Çok eski çağlardan beri hayatımızda yer edinen müzik, birbiriyle uyumlu olan bazı seslerin birleşip belirli bir ritim yakalayarak ortaya çıkmasıyla oluşur. Yunancadaki anlamıysa ‘’Perilerin konuştuğu dil’’dir.
Müziğin insan psikolojisine olan etkisi, birçok bilimsel çalışmayla kanıtlanmıştır. Beynin dış dünyayı fark edebilme, zihinde canlandırma gibi yeteneklerini geliştirir. Müzik, beynin neredeyse bütün bölümlerinde etki gösterebilir ve uyarıcı bir yönü vardır. Müzik dinlerken beynimizdeki nükleus akumbens adı verilen zevk merkezi harekete geçer ve iyi hissetmemize yardımcı olan dopamin hormonu salgılanır.
Aslında müzik, kişinin hayatına göre şekillenerek ona yol gösterir. Üzgün olan biri hüzünlü şarkılar dinlediğinde daha çok üzülür; mutlu olan biri hareketli şarkılar dinlediğinde daha fazla mutluluk hormonu salgılayarak enerjiyle dolar. Tabi bu biraz da insanın kendi yarattığı psikolojidir. Bunlara ek olarak, sinirliyken dinginleştirici melodiler dinleyen biri sakinleşebilir. Bu konuyla ilgili Platon, “Müzik, insan ruhunu sakinleştiren
, dinginleştiren bir sanattır.” demiştir.
Aynı zamanda müziğin ruh ve sinir hastalıklarında tedavi edici olarak kullanıldığı bilinen bir gerçektir. Müzikle tedavi yöntemi İslamiyet öncesi dönemde başlamış, Selçuklular ve Osmanlılar tarafından da uygulanmaya devam etmiştir. Bu dönemlerde, ruhsal hastalığa sahip bireylerin tedavisinde müziği kullanmak amacıyla gerekli olan akustik sistemine uygun hastaneler yapılmıştır. İlk zamanlarda hekimler, insan nabzının müziğin namelerine ve makamına göre değiştiğini düşündüklerinden nabzın yükselmesi veya düşmesine göre makamlar bulmuşlar ve ona göre tedavi uygulamışlardır. Selçuklu ve Osmanlı dönemlerinde ise hekimler; mutluluk, üzüntü, korku ve heyecan gibi ruhsal durumlara göre melodileri keşfedip hastanın nabzını göz önünde bulundurarak tedavi yöntemleri denemişlerdir.

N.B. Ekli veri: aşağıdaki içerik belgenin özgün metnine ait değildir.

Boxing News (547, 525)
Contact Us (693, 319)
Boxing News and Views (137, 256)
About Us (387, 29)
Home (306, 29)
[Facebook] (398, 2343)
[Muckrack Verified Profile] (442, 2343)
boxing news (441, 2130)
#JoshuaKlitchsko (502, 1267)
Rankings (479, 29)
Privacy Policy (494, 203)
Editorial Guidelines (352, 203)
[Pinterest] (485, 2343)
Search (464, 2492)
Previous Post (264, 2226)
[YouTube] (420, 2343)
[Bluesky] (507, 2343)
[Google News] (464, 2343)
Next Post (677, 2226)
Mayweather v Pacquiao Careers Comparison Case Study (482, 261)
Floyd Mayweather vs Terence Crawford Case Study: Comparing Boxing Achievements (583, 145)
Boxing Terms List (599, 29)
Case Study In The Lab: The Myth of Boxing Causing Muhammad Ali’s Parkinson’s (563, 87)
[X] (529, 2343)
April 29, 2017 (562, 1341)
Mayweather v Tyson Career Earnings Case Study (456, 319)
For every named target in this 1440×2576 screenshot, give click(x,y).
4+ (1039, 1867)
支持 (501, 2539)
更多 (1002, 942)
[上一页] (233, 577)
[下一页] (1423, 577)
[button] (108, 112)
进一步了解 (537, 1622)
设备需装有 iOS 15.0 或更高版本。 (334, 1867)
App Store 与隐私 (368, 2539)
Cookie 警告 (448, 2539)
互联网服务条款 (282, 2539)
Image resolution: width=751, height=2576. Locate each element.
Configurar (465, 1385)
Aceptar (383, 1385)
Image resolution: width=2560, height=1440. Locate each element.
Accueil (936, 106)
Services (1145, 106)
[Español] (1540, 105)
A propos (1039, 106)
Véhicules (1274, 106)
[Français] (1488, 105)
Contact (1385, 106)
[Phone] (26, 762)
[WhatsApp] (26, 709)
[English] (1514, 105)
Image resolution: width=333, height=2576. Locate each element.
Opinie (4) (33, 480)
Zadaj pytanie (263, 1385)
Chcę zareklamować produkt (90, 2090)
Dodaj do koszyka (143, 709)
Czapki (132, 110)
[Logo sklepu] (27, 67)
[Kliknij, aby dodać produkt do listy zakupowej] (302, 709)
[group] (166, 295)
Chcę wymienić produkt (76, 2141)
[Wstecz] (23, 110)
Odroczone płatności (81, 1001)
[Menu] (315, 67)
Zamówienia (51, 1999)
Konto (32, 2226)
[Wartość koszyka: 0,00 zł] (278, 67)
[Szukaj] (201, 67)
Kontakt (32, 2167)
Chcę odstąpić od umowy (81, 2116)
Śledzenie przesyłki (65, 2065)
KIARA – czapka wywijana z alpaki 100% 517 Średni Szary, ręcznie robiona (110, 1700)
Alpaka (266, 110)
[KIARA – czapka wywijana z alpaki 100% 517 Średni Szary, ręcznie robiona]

Sonuç olarak müzik hayatımızın her anında bizimledir. Bazen bize ilham verir, bazen de sorunlarımızın çözülmesine yardımcı olur. Mustafa Kemal Atatürk de “Müziksiz hayat mümkün değildir, çünkü müzik hayatın ta kendisidir.” diyerek müziğin insan yaşamında ne denli etkili olduğunu vurgulamıştır.